Ex ostaggi accusano la Betancourt: «Era egocentrica e ci rubava il cibo»

Esce negli Stati Uniti un libro scritto da tre americani sequestrati dalle Farc in Colombia per quasi cinque anni: «Ingrid diceva davanti ai guerriglieri che eravamo spie della Cia»

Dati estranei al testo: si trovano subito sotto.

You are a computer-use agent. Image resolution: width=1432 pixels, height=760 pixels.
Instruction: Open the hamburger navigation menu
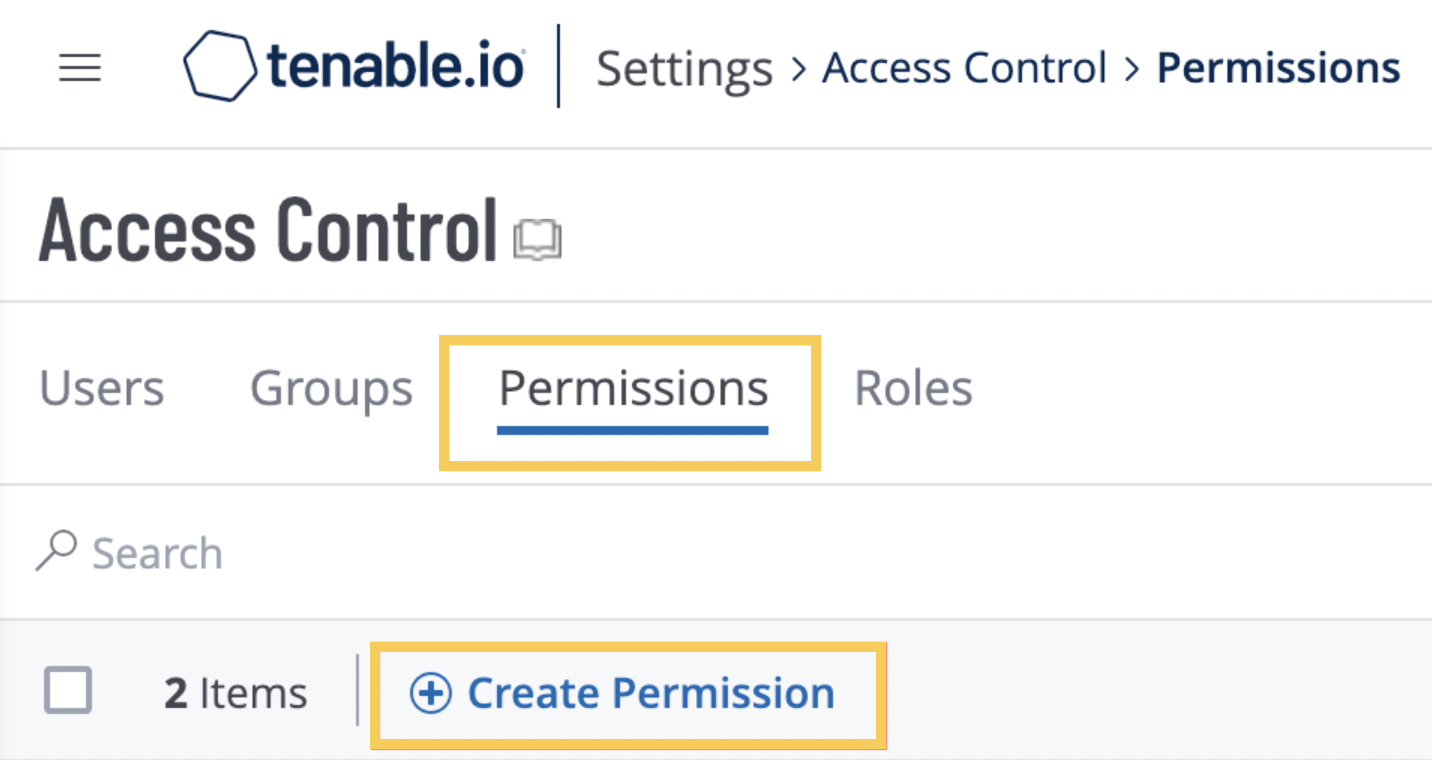pyautogui.click(x=80, y=69)
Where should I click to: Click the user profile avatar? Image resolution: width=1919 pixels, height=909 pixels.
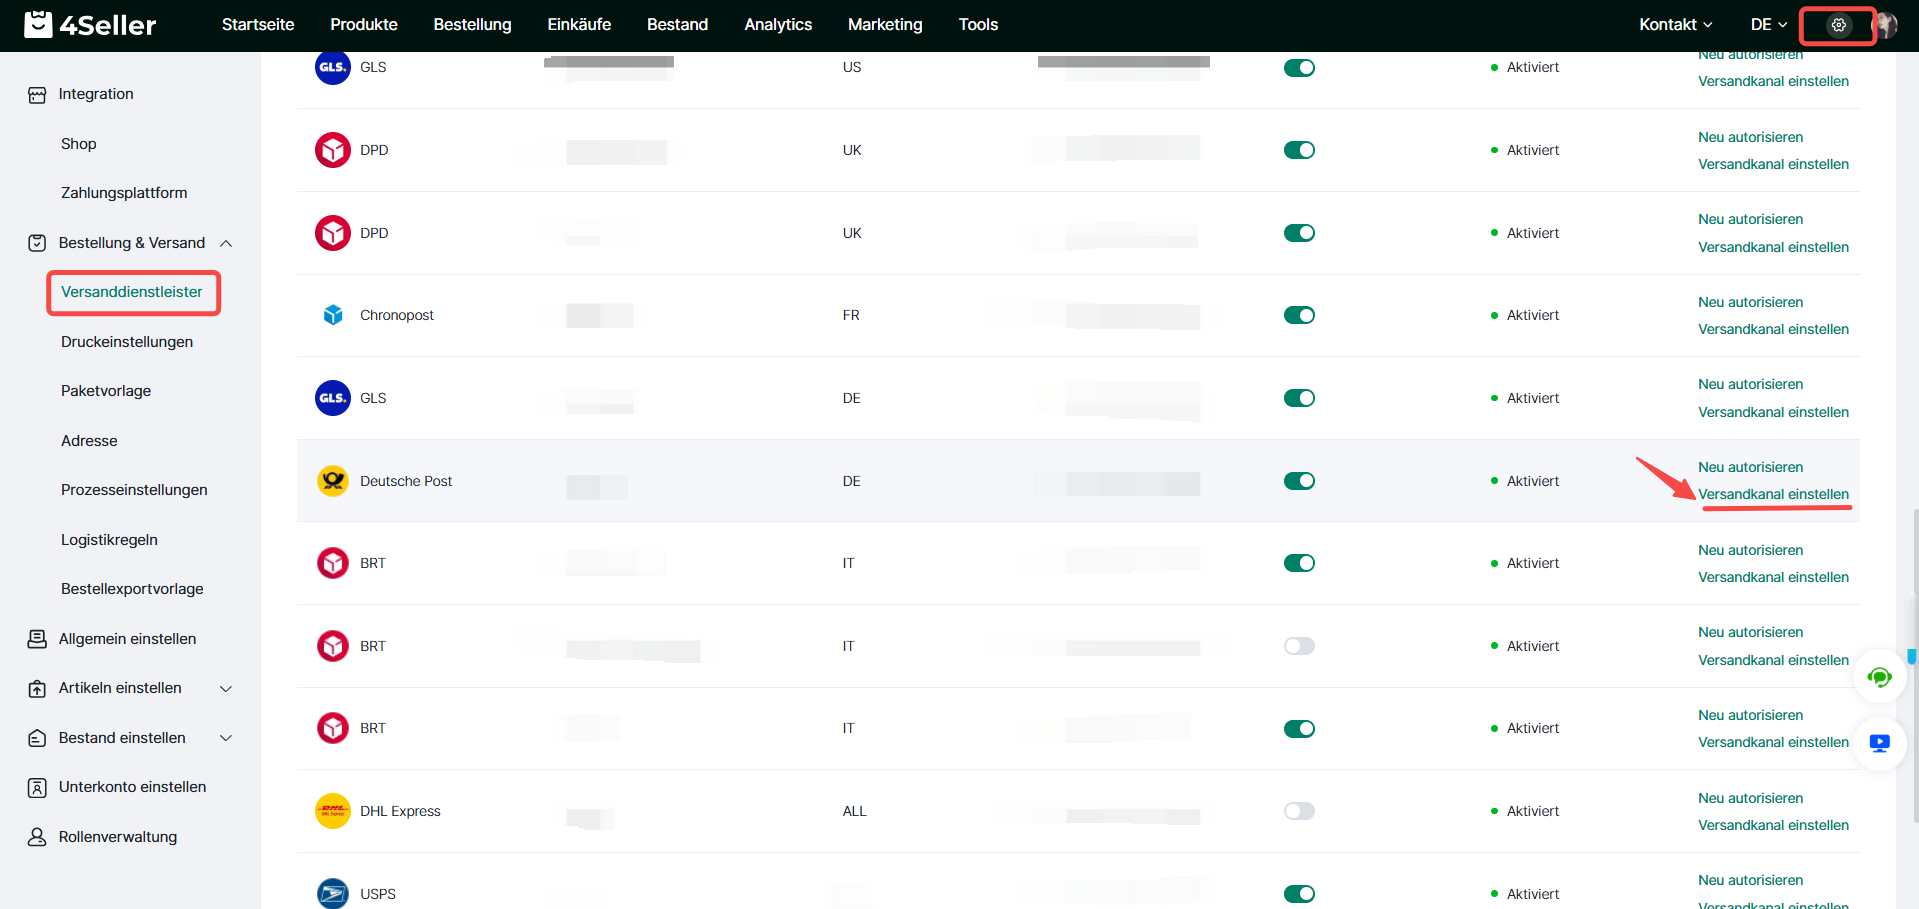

Rubava il cibo, nascondeva i libri, accusava i compagni di prigionia di essere spie della Cia. Per Ingrid Betancourt, la ex candidata alla presidenza della Colombia rimasta per sei anni nelle mani dei guerriglieri delle Farc, molte associazioni dei diritti umani in tutto il mondo hanno chiesto la candidatura al nobel per la Pace. Ma di lei esce oggi negli Stati Uniti un ritratto impietoso, un libro scritto da tre ex ostaggi, dipendenti della Northrop Grumman, colosso americano dei sistemi di sicurezza, dal titolo Out of captivity. Hanno condiviso con la Betancourt gran parte della loro prigionia. Nelle 457 pagine del racconto del loro sequestro, Thomas Howes, Marc Gonsalves e Keith Stansell parlano delle giornate di estenuanti marce nella selva, i 1967 giorni della vita da ostaggi della guerriglia, descrivendo le loro emozioni e le relazioni tra i prigionieri. «Erano letteralmente campi di concentramento - dichiara Gonsalves parlando della sua esperienza di quasi quattro anni - C'era appena lo spazio per respirare». Gli ostaggi vivevano in modo così penoso da contendersi non solo il cibo, ma anche l'unico dizionario spagnolo-inglese che avevano a disposizione. I tre impiegati della Northrop Grumman descrivono Betancourt come una persona egocentrica, altezzosa e arrogante. «Alcuni dei nostri guardiani ci trattavano meglio di lei», ha precisato Keith Stansell. La ex candidata franco-colombiana non ha voluto rispondere alle accuse. Gli esperti dei sequestri in Colombia valutano però che il racconto dei tre ex sequestrati delle Farc sia molto simile a quello fatto dall'ex senatore Luis Eladio Perez (liberato con gli americani e la Betancourt dopo sei anni di prigionia, nel febbraio del 2008), ma non nelle parti in cui i tre autori del libro parlano proprio della ex politica. Eladio Perez sostiene infatti che Ingrid Betancourt non abbia mai accusato gli americani di essere spie della Cia. Secondo i tre ex ostaggi, invece, l'avrebbe fatto anche davanti ai guerriglieri.